Two years ago, Middlebury announced a community study titled “How Will We Live Together.” The study examined community building efforts at Middlebury, focusing particularly on the commons system and ResLife. The “How Will We Live Together” committee recommended dissolving the commons system, a recommendation that is only going into full effect this semester. With additional Covid-19 guidelines, this semester more than ever we should be asking ourselves: How will we live together?

The commons system was designed 22 years ago as a framework for intentionally creating community. In an ideal form, a commons would act like a college family: a place to find support and encouragement from peers, staff and faculty; it would be a source of pride and belonging for a student. 

Community-Piece-by-Sabrina-Templeton-475x475


In my experience, Atwater commons was particularly successful in building community. Many of the freshmen for whom I was an FYC, for example, are still close friends as juniors. In my past conversations with former Atwater Dean Scott Barnicle, I’ve understood that this closeness wasn’t unusual for Atwater students, perhaps due to the centrality of the Allen common room to the Atwater Freshman community. 

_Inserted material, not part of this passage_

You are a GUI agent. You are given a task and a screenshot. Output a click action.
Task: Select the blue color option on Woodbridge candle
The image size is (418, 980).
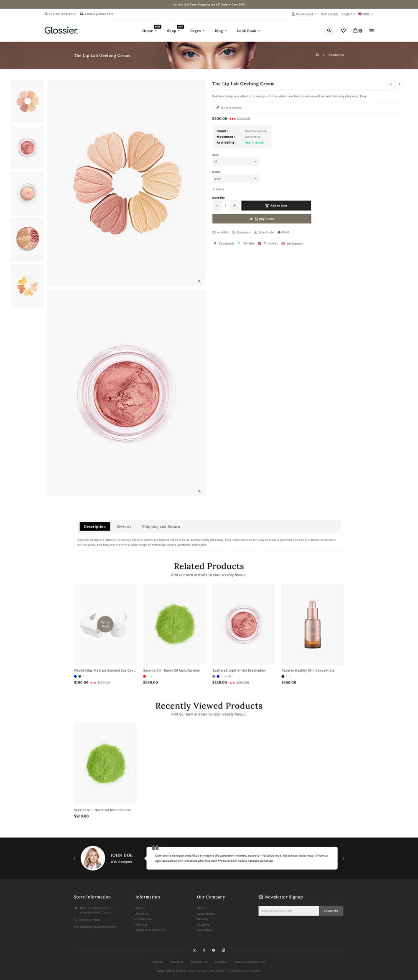(x=75, y=676)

This echoes the How We Will Live Together Executive Summary, which states, “spaces for socializing, [including] informal ones such as residence hall lounges . . . are extremely limited and in some cases and buildings, nonexistent. Put simply, there needs to be adequate spaces available for communities to form.” In Allen, there is such a space. 

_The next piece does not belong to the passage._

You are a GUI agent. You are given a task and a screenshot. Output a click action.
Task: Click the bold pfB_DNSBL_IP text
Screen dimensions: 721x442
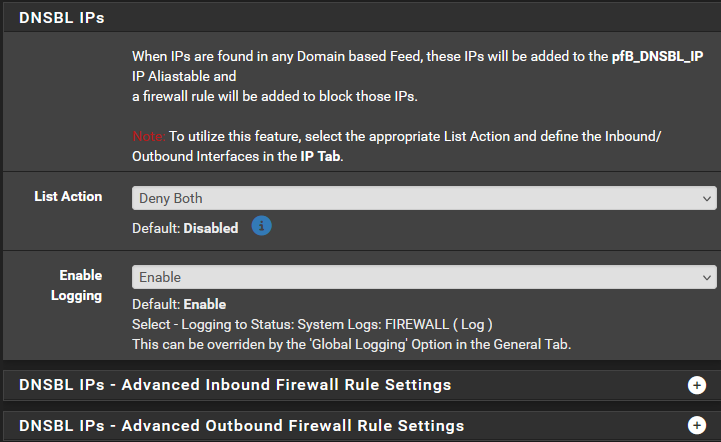(664, 57)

As an innovator at heart, I am thrilled by some of the improvements that “How We Live Together” suggested. Let’s create better common areas. Let’s allocate resources, including deans and faculty heads, more equitably across campus. Let’s improve our faculty-student connections. Let’s create communities that seniors and first years alike can hold dear.

All the same, I’ve been wearing my Atwater sweatshirt more in the last few weeks than I have in a long time. 

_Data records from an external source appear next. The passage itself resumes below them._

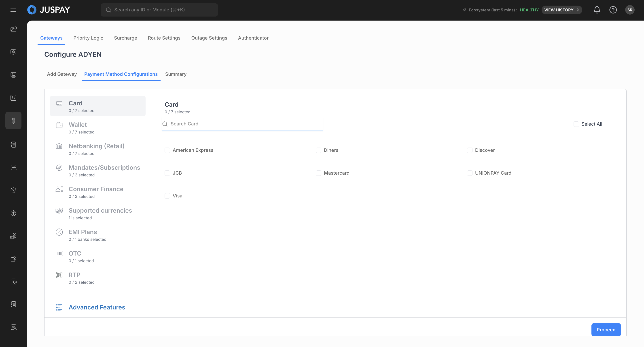Switch to the Priority Logic tab
644x347 pixels.
pyautogui.click(x=88, y=38)

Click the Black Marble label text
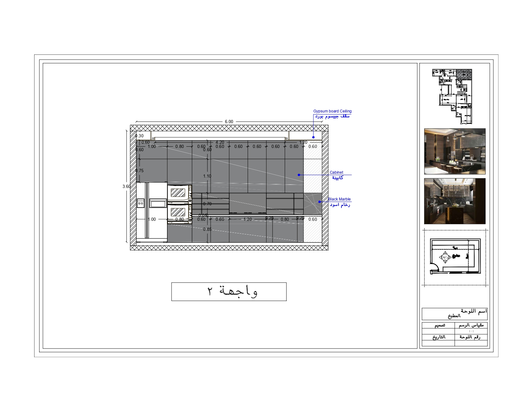pyautogui.click(x=339, y=199)
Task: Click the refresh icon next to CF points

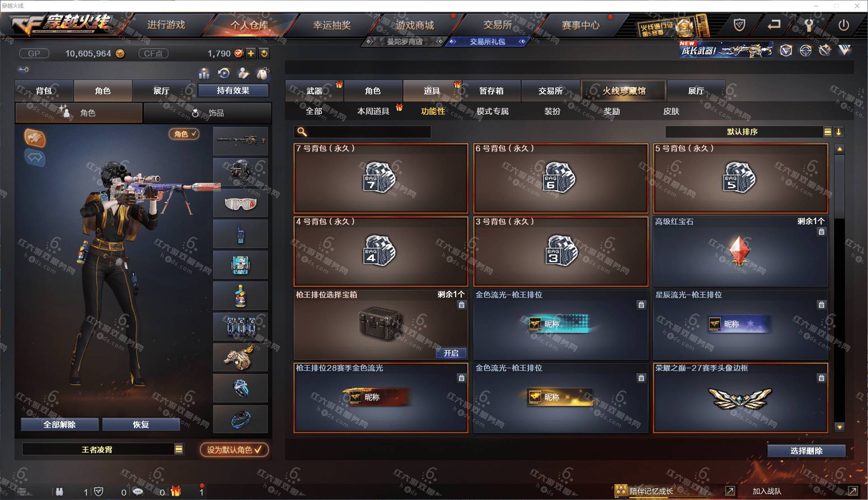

Is it silly to cling so hard to an arbitrary housing allocation named after a long-dead college president? Perhaps. But symbols of a well-built community become identical to a set of important memories and relationships. Atwater is my FebYC celebrating my entry to ResLife. It’s late night Ben & Jerry’s with my hallmates during my first year. It’s my three-person Quidditch team at the Commons Cup. It’s dinners at the commons house and long talks with my dean. It’s my fellow Atwater Febs and my former residents from when I was an FYC (whom I missed as much as anyone while I was abroad). Community provides a lasting sense of belonging, and Atwater was, for me, a true community.

With the loss of the commons, we’ve traded previously existing communities for the opportunity to ask: “How could we live together?” How can we build communities that we can be proud of? How can we connect students across ages, majors, student organizations and extracurricular interests? How can we connect students, faculty and staff outside of the classroom?

Covid-19 complicates these questions and our answers. Many of our community-building strategies — concerts, parties, hall activities — are more complicated this year, if they’re possible in the first place. At the same time, we’re depending on one another to stay healthy for the sake of our in-person classes and our physical health.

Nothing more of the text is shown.